> Task goal:
Rewrite the records below, substituting "Which point should I click to accomplish" for every occurrence of "At what coordinates should I click to accomplish" and leaving everything else unchanged.
--- Begin Listed records ---
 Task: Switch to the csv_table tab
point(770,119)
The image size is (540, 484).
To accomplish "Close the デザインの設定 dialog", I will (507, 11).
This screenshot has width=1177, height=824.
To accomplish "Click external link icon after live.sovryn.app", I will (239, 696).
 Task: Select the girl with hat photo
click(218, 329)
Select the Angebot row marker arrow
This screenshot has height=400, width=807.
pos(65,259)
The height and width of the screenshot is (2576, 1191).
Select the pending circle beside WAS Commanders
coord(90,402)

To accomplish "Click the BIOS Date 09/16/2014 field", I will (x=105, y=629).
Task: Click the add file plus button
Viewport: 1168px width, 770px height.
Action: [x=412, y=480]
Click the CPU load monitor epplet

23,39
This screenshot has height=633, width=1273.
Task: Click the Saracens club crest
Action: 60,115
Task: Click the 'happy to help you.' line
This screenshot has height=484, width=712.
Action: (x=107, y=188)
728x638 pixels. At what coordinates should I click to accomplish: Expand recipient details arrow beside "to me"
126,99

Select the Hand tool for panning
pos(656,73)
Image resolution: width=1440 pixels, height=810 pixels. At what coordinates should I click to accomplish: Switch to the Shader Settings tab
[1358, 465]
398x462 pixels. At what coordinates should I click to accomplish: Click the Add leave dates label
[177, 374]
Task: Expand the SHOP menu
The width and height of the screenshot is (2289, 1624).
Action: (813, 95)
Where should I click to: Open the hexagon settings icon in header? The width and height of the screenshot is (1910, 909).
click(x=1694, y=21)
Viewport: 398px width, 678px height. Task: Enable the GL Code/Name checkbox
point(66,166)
--- End Listed records ---
> Task solution:
 Task: Switch to the csv_table tab
point(770,119)
The image size is (540, 484).
To accomplish "Close the デザインの設定 dialog", I will (507, 11).
This screenshot has width=1177, height=824.
To accomplish "Click external link icon after live.sovryn.app", I will (239, 696).
 Task: Select the girl with hat photo
click(218, 329)
Select the Angebot row marker arrow
This screenshot has height=400, width=807.
pos(65,259)
The height and width of the screenshot is (2576, 1191).
Select the pending circle beside WAS Commanders
coord(90,402)

To accomplish "Click the BIOS Date 09/16/2014 field", I will (x=105, y=629).
Task: Click the add file plus button
Viewport: 1168px width, 770px height.
Action: [x=412, y=480]
Click the CPU load monitor epplet

23,39
This screenshot has height=633, width=1273.
Task: Click the Saracens club crest
Action: 60,115
Task: Click the 'happy to help you.' line
This screenshot has height=484, width=712.
Action: (x=107, y=188)
728x638 pixels. Which point should I click to accomplish: Expand recipient details arrow beside "to me"
126,99

Select the Hand tool for panning
pos(656,73)
Image resolution: width=1440 pixels, height=810 pixels. Which point should I click to accomplish: Switch to the Shader Settings tab
[1358, 465]
398x462 pixels. Which point should I click to accomplish: Click the Add leave dates label
[177, 374]
Task: Expand the SHOP menu
The width and height of the screenshot is (2289, 1624).
Action: (813, 95)
Where should I click to: Open the hexagon settings icon in header? The width and height of the screenshot is (1910, 909).
click(x=1694, y=21)
Viewport: 398px width, 678px height. Task: Enable the GL Code/Name checkbox
point(66,166)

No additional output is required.